Food corporations and their academic cohorts keep trying to “make” an industrial tomato to rival Mother Nature’s product. And they keep failing.

They might consider this instead: the Rutgers 250. It’s a revived version of the classic hybrid tomato bred in 1934 by Rutgers University and Campbell Soup. The Rutgers tomato’s excellent flavor and texture made it the variety choice for years, eventually accounting for 60 percent of all tomatoes grown commercially in the United States.

But it fell out of favor in the 1960s, when big industrial growers in California and Florida switched to hard – and tasteless – tomatoes bred to withstand the crushing power of the harvesting machines they’d begun using.

The Rutgers variety soon disappeared from grocery bins and was forgotten until 2009.

That year – with the Good Food movement mushrooming and with consumers demanding that supermarkets sell truly flavorful tomatoes – plant breeders discovered that Campbell still had genetic material from the parent plants used 75 years earlier to develop the original Rutgers variety.

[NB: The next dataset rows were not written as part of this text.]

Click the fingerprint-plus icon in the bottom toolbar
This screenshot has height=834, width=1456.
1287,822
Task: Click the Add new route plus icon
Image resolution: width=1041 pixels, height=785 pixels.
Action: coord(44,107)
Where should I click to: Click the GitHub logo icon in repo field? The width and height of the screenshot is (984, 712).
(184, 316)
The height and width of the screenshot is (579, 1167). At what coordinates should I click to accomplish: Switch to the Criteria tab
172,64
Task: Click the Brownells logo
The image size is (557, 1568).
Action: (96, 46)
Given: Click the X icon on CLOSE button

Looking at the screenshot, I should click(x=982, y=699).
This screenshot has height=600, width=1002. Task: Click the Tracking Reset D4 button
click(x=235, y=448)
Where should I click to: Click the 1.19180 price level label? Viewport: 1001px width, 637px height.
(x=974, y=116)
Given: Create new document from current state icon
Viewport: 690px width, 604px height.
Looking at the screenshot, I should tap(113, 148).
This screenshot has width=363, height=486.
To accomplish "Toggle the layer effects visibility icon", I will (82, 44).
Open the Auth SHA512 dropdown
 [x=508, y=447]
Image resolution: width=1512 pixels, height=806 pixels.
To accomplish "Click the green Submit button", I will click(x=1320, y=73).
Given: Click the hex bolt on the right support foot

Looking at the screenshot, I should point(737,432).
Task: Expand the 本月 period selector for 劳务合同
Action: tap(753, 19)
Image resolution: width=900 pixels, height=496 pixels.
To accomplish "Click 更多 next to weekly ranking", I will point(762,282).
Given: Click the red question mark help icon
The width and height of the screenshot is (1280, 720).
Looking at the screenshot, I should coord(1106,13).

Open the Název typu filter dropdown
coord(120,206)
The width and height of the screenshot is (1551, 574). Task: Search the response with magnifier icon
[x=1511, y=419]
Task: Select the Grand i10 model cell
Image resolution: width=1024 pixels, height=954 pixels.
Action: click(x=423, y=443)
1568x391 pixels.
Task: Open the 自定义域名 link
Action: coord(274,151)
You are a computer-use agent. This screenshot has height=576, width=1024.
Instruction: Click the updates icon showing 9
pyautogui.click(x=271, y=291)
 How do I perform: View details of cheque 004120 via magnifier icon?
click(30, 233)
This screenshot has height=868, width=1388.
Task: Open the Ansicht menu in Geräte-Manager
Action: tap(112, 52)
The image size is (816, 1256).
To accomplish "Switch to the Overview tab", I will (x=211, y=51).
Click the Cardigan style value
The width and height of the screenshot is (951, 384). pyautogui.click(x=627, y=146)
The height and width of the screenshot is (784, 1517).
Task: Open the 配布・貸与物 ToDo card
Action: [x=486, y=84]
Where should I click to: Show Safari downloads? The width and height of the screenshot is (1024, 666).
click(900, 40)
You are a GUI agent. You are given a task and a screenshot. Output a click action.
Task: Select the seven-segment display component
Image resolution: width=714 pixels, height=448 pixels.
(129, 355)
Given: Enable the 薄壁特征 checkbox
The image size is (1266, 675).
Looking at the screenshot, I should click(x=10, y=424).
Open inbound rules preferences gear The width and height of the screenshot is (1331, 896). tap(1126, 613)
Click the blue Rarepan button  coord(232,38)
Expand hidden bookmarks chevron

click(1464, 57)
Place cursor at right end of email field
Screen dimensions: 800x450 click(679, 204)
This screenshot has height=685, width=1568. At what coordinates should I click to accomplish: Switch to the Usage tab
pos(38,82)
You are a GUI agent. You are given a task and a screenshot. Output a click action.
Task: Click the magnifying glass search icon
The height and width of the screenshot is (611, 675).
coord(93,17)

Since then, they’ve been working with it again, using cross-breeding techniques that go back to Latin America’s pre-Columbian natives. Slowly but surely, they brought back the Rutgers and its natural flavor, glowingly described as “the very taste of summer.”

The resurrected Rutgers tomato isn’t hard enough to be machine-harvested and shipped across country – which is one its major virtues. The fact that this tomato must be grown and marketed regionally is one step towards a decentralized, deindustrialized, and better food economy.

Instead of trying to squeeze nature into a high-tech, corporate model, this tomato represents an understanding that our food system can – and should – cooperate with nature and foster the growth of regional economies.